_À FAIRE:_
(a) Dressez la liste des entreprises que le texte à lire nomme pour expliciter le sigle « Gafam ».
(b) Recopiez à l'identique, dans le texte à lire, le passage qui va de « La France se » jusqu'à « indique Louise Stüwe. ».

_TEXTE À LIRE:_
★ ★ ★ ★ ★

La cheffe de projet précise que lors de la présidence française de l’Union européenne (UE), en 2022, l’initiative avait été de "pousser l’Europe" sur des sujets de santé numérique, notamment sur "l’espace européen des données de santé (EHDS)". Ce texte doit permettre de simplifier les échanges de données entre professionnels de santé faisant partie d’un pays membre de l’UE et de réutiliser ces données notamment pour la recherche. "Nous voilà trois ans plus tard, et ce texte va entrer en vigueur dans quelques semaines. C’est donc une énorme évolution", confie-t-elle.

Mais les autres pays européens se développent-ils aussi bien que la France ? Louisa Stüwe tient tout d’abord à rappeler qu’il est difficile de comparer les pays entre eux. "On ne peut pas dire qu’un système de santé numérique aussi centralisé que celui de la France est comparable à un système fédéral comme celui de l’Allemagne. Pareil pour l’Italie, qui a un système régionalisé." Certaines particularités ont cependant été mentionnées, par exemple du côté des pays baltiques qui sont souvent cités comme étant "des pays avancés", relève Loïc Chabanier, associé EY, en charge de la santé dans l’Europe. "Ils ont entamé une digitalisation de façon plus tardive et limité. Ils se reposent beaucoup sur les Gafam (Google (Alphabet), Apple, Facebook (Meta), Amazon et Microsoft)", posant ainsi une question en termes de confidentialité des données. Mais ils sont aussi historiquement très régionalisés, leur permettant de "développer des solutions au niveau des territoires", de façon "moins complexe parce qu’il y a beaucoup moins d’acteurs".

"Environ 50 % des dossiers qui sont envoyés à la HAS sont incomplets. Dès lors, ça suspend l’évaluation"

La France se distingue aussi "par un cadre du numérique en santé fort et structuré, avec une démarche volontariste", mais il y a un "point de difficulté que l'on retrouve", estime Loïc Chabanier : l’utilisation des données de santé sur l’usage secondaire. "On idéalise beaucoup ce qu’il se passe dans les pays scandinaves, par exemple sur la confiance qu’ont les citoyens sur le partage du numérique en santé et des données de santé. [Pour eux], il n’y a pas de doute, on apprend même à l’école qu’il faut faire confiance aux initiatives de l’État. En France, on n’est pas sur la même base, parce qu’on est plus méfiant", indique Louise Stüwe.

★ ★ ★ ★ ★

_DONNÉES AFFICHÉES:_
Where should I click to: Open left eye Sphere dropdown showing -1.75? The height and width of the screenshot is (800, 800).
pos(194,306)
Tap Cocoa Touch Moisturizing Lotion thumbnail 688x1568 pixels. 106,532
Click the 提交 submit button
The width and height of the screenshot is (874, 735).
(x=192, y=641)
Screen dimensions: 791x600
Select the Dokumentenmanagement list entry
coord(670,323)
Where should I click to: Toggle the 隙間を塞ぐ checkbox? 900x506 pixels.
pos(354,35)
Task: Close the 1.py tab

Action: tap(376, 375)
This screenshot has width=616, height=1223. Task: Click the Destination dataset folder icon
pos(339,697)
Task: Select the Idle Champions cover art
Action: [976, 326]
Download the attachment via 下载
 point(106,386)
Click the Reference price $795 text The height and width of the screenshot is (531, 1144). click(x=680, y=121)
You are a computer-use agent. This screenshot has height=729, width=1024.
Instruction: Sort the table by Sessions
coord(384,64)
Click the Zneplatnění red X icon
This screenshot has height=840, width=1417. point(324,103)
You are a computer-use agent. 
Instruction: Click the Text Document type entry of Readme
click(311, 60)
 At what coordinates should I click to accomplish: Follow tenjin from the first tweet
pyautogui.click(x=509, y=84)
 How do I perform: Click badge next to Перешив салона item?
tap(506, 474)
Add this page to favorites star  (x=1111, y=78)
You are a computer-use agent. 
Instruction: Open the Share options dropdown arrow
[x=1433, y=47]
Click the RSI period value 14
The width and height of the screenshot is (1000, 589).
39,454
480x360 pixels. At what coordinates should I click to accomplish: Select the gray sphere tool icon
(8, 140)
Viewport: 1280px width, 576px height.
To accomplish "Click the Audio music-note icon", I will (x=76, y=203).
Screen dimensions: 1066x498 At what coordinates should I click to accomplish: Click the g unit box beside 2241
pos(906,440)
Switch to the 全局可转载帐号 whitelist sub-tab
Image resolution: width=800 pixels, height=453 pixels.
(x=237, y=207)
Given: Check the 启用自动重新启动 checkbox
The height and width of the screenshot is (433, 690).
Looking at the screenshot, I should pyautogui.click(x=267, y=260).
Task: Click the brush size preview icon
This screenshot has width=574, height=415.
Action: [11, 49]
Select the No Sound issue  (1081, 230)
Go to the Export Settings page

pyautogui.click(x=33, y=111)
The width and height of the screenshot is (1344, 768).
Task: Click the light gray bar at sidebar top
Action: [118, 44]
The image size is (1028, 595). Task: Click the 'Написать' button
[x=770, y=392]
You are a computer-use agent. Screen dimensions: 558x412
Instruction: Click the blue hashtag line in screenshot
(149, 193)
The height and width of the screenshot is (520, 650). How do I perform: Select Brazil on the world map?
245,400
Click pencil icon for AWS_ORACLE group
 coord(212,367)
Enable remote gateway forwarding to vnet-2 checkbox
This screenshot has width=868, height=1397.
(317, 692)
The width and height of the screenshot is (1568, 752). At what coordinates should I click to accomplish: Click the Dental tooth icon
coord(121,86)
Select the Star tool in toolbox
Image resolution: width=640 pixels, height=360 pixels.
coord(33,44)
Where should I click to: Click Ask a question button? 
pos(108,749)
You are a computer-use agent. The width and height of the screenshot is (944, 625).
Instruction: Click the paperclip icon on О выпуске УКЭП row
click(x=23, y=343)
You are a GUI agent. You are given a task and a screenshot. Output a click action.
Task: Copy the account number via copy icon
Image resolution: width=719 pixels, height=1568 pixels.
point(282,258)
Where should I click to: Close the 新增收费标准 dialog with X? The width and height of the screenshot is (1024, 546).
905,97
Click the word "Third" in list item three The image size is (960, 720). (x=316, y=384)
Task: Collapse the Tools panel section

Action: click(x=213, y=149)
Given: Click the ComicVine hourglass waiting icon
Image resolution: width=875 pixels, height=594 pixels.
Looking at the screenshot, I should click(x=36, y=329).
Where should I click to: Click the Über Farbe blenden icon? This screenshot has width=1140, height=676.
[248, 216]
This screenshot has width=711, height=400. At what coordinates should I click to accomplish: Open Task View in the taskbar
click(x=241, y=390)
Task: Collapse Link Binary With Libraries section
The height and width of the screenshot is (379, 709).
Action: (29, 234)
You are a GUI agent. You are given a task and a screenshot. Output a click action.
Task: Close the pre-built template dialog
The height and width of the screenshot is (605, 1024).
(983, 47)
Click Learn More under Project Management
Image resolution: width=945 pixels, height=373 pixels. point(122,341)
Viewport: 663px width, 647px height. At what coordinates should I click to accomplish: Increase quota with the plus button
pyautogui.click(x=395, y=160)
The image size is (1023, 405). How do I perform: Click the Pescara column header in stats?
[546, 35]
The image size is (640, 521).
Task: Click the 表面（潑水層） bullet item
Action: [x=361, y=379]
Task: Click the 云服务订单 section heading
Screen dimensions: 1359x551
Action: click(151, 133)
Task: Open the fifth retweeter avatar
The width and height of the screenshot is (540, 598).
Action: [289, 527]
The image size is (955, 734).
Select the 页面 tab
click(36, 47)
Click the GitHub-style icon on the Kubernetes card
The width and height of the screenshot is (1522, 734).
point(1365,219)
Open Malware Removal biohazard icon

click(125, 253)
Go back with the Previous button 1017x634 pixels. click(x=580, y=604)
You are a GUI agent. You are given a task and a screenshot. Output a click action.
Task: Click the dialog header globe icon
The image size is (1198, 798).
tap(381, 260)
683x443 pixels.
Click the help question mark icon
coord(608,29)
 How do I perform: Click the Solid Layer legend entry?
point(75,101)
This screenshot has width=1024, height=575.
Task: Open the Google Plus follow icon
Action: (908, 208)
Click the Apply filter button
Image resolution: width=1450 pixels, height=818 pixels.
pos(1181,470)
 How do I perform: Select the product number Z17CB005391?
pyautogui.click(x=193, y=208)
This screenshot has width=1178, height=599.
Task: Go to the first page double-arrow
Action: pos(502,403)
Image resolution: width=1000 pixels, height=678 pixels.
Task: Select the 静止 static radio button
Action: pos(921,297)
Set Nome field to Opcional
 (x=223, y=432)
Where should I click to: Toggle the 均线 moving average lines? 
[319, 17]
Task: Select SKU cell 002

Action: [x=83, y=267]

★ ★ ★ ★ ★

_LISTE DES RÉPONSES:_
(a) Google (Alphabet), Apple, Facebook (Meta), Amazon, Microsoft

(b)
La France se distingue aussi "par un cadre du numérique en santé fort et structuré, avec une démarche volontariste", mais il y a un "point de difficulté que l'on retrouve", estime Loïc Chabanier : l’utilisation des données de santé sur l’usage secondaire. "On idéalise beaucoup ce qu’il se passe dans les pays scandinaves, par exemple sur la confiance qu’ont les citoyens sur le partage du numérique en santé et des données de santé. [Pour eux], il n’y a pas de doute, on apprend même à l’école qu’il faut faire confiance aux initiatives de l’État. En France, on n’est pas sur la même base, parce qu’on est plus méfiant", indique Louise Stüwe.